Here's a look at some of the movers and shakers from the weekend to check up on:
Backup quarterback Jacoby Brissett, who was beaten by Jeff Driskel for the starting spot at the beginning of the season, and reserve running back Chris Johnson, who was primarily used on special teams, have decided to transfer. Brissett's decision didn't shock anyone. He was behind Driskel all year and played in just five games and his only start came late in the year when Driskel was out with an ankle injury. Johnson arrived at Florida as a safety, but moved to running back, where he was buried on the depth chart. His lasting image with the team was being ejected in the Gators' loss to Louisville in the Allstate Sugar Bowl for punching a Louisville player.
The loss of Brissett is significant when it comes to depth. After Driskel, the Gators will have three scholarship quarterbacks entering the 2013 season, but basically no experience. Tyler Murphy will be a redshirt junior, but has never thrown a pass at the college level, while Skyler Mornhinweg will be a redshirt freshman and Max Staver will be a true freshman. That means Driskel's health becomes the top priority in 2013 for the Gators.

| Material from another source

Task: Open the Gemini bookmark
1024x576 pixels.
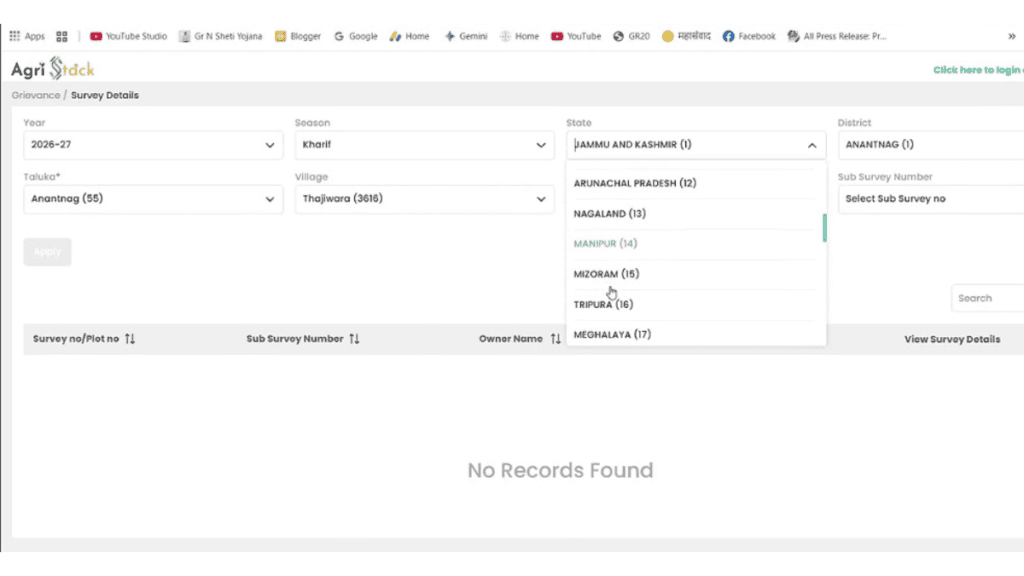Action: coord(466,36)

While Florida lost a quarterback, Georgia kept one, with Aaron Murray deciding to stay for one last year with the Bulldogs. Murray seriously considered leaving school early for the NFL, but will return for one final attempt at making a run to a championship. With the defense Georgia had in 2012, this past season felt like the best chance Murray had at winning multiple championships with the Bulldogs. Next year's defense will be gutted, so it will be back to the drawing board for that side of the ball.
One thing that has been counted against Murray when it comes to the pro level is his height. At 6-foot-1, he doesn't have ideal height for a quarterback, but what might have helped him in this year's draft was the play of Seattle Seahawks quarterback Russell Wilson, who stands just 5-11, but has had a tremendous rookie year. Murray isn't going to get any taller, but he does have a chance to break even more records in a Bulldogs uniform and could improve his stock for the 2014 NFL draft.
On Friday, linebacker Jarvis Jones decided to enter April's NFL draft. No shocker at all, as he's No. 1 on ESPN draft analyst Mel Kiper Jr.'s Big Board. Jones is a two-time All-American and has been right at the top of the list for the nation's best defensive player for the past two years. He would have been silly to come back for a final year at Georgia, and he's going to make himself -- and his family -- a ton of money. He was one of the league's most exciting players to watch, but it was his time to move on.
There was a mass exodus from LSU over the weekend, as eight underclassmen decided to leave the Bayou. It started with linebacker Kevin Minter last week. Then, safety Eric Reid, cornerback Tharold Simon, running back Spencer Ware and punter Brad Wing decided to leave LSU early Friday. On Sunday, sources told ESPN's Joe Schad that defensive linemen Sam Montgomery, Barkevious Mingo and Bennie Logan would also enter the NFL draft.
Losing those linemen wasn't much of a surprise, as Mingo and Montgomery are projected to be first-round draft picks, and Logan is rated as Kiper's fifth-best defensive tackle among juniors. Wing's time in Baton Rouge seemed to be coming to an end, and his bowl suspension didn't help, but Simon and Ware could have benefited from another year of football. With the emergence of freshman Jeremy Hill, Ware saw his carries decline in 2012, while Simon still has some room to improve. He's rated the No. 15 cornerback by ESPN Scouts Inc., but didn't blow a ton of people away in 2012. He has great size and instincts, but it was surprising to see him leave early.